If you want quiet, uninterrupted sleep - the hospital is the last place you want to be. Every nursing unit will try its best to keep the chatter, alarms, and lights low at night. But the nursing staff is still working and part of the job is to ensure your safety. This can be checking your vitals overnight, ensuring medications are administered and monitoring your overall status. Even during the day, if you have the chance to nap, that's usually when someone will walk into the room to visit


Most Hospitals have open visiting hours - which is wonderful for our busy schedules. Visitors can be quite helpful being that second set of ears or an extra set of hands to take notes. Keep in mind - your job is to focus on your recovery, and not entertain guests. If you have trouble asking for visitors to leave, ask your nurse to help encourage them to let you rest.


What determines when you go home? Who actually has the final say?

While that all depends on a few factors, your discharge should start the moment you are admitted. This doesn’t mean the hospital wants you out ASAP - but discharge planning takes time. This is why the discussion needs to begin almost within the first 24hrs of admission, especially if additional help or resources is needed to get you home safely. Hospitals have a general idea of how long your condition will keep you in the hospital, barring any additional complications. You and your family will have contact with the discharge planning team which can include discharge planner, social worker, and care coordinators.

Your attending doctor will be the group that has the final say on when you can go home.
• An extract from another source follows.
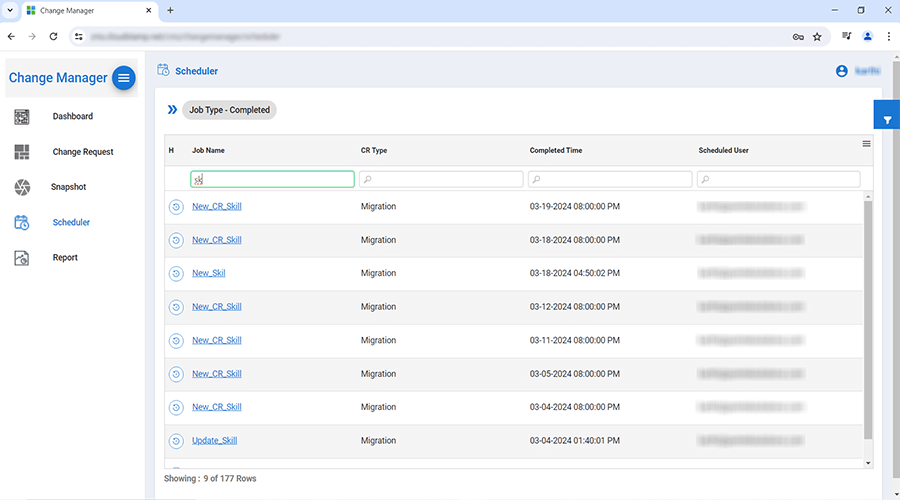Click the Snapshot aperture icon

22,187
However - every specialist group that has been consulted during your stay also has to give the thumbs up to leave. Remember the example earlier, with the broken leg scenario? Orthopedics might think you’re ok to discharge “from their standpoint”, but cardiology might be concerned about your blood pressure or heart rhythm. Maybe your blood work was a little off, and medicine will want the labs checked again the next morning before deciding to send you home.
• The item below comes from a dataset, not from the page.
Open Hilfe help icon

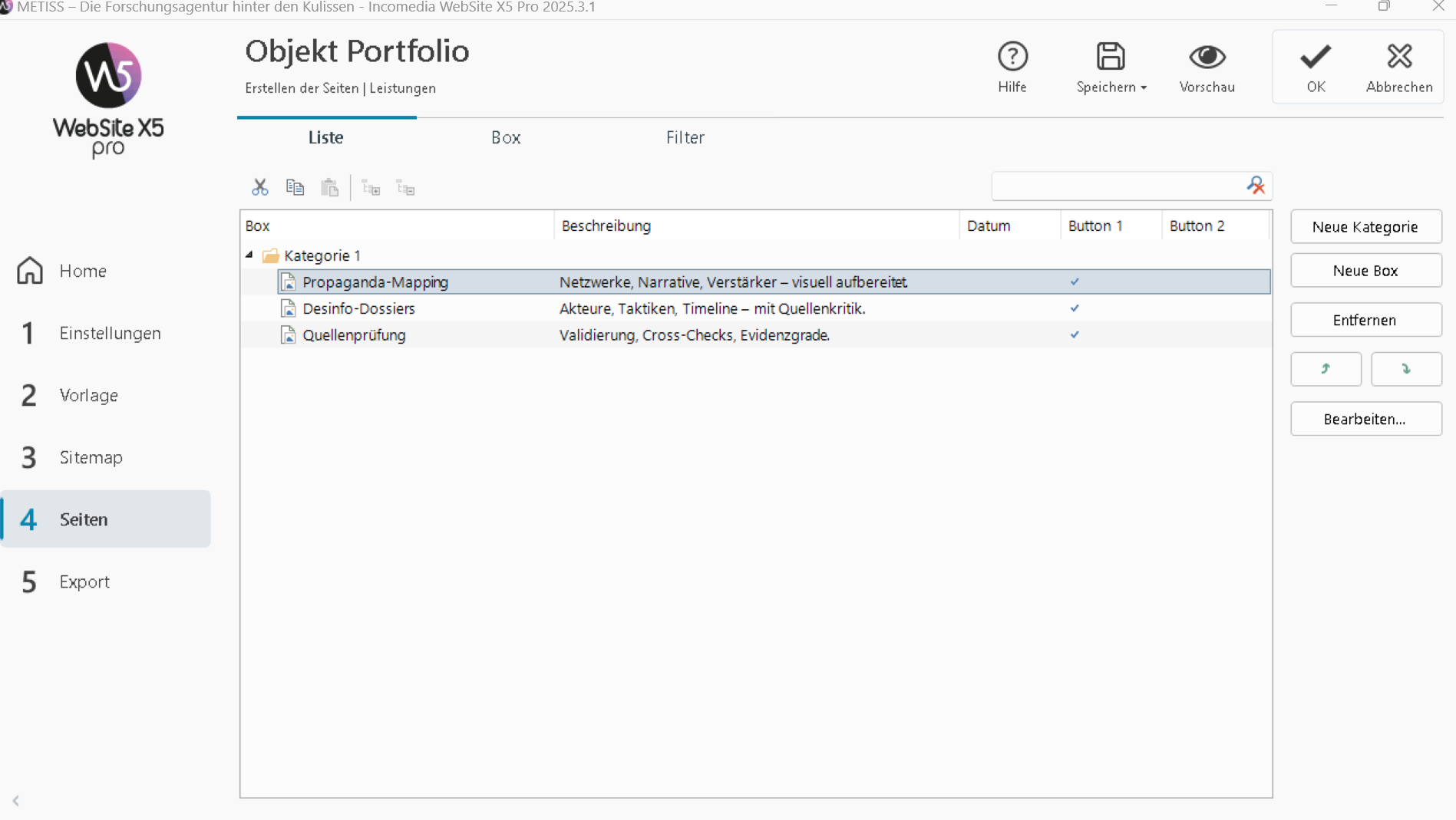(1012, 57)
Once everyone has given the clearance to discharge you home - both the discharge planning team needs to have everything in place and nursing has to have your discharge orders, teaching and medication review completed and ready to review with you.
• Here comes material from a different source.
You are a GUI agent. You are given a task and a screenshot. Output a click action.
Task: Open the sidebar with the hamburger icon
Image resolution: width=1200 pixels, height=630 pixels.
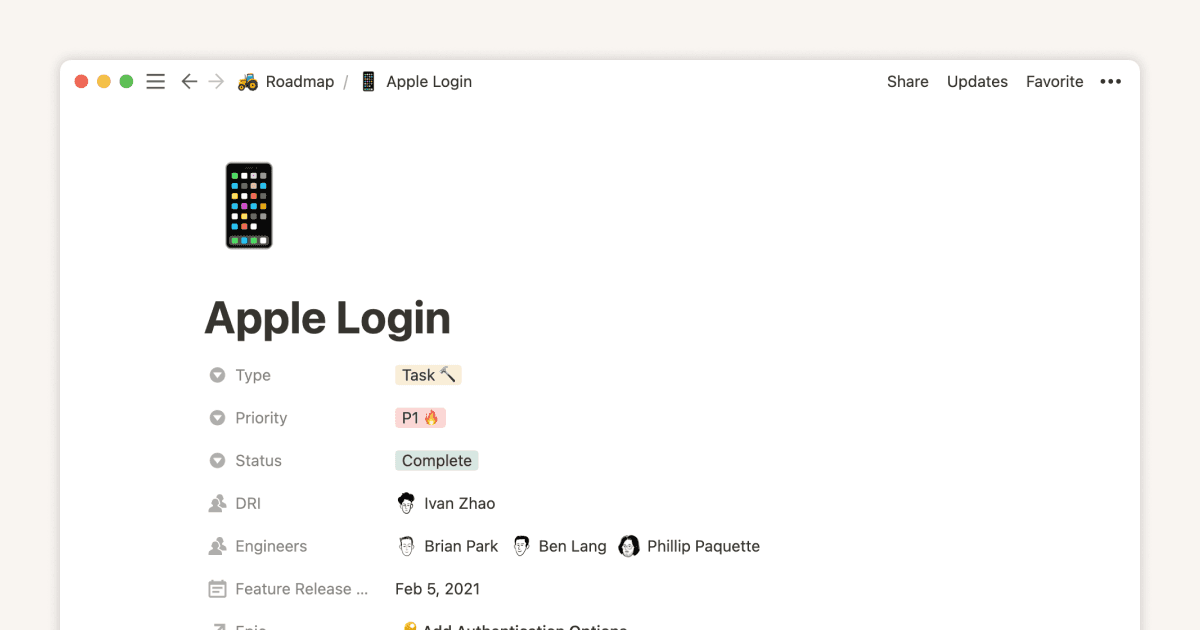pyautogui.click(x=155, y=81)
There are two important things you should have at discharge. The first is your medication list. Each medication should have the reason you are taking it, how much and how often you should take it. The second item is your list of all your providers (names and specialty) as well as when you should schedule follow-up appointments. You should always schedule a followup appointment with your primary provider within 1-2 weeks after discharge.

And yes, you will probably be discharged out of the hospital via wheelchair. Enjoy the ride to freedom and thank the volunteers who usually are your discharge escort.

Home Sweet Home

Most patients are discharged home as it really is the best place to be for recovery. Sometimes you need extra help once home, and your discharge plan could include scheduled home health care services. They can provide both nursing and/or physical therapy services at home 2-3 days per week. However, you might need more intense therapy or nursing care before you are ready to be home. The bridge between hospital and home when more care required is referred to as skilled nursing or extended care facility. They will provide both nursing and therapy services to ensure you are strong enough to finish your recovery at home.

No matter your discharge path, the most important thing to remember - your recovery will still continue once you are home. This could take a few days, a few weeks or even a few months. The most important first step is to follow-up with your primary care provider once you are home. Keep in mind - you will not be 100% back to normal when you first go home. Rest when you need to. Listen to your body. Make certain you are eating and drinking enough each day. Your body will heal at its own rate, and in our fast-paced society it's never as fast as we want it to be.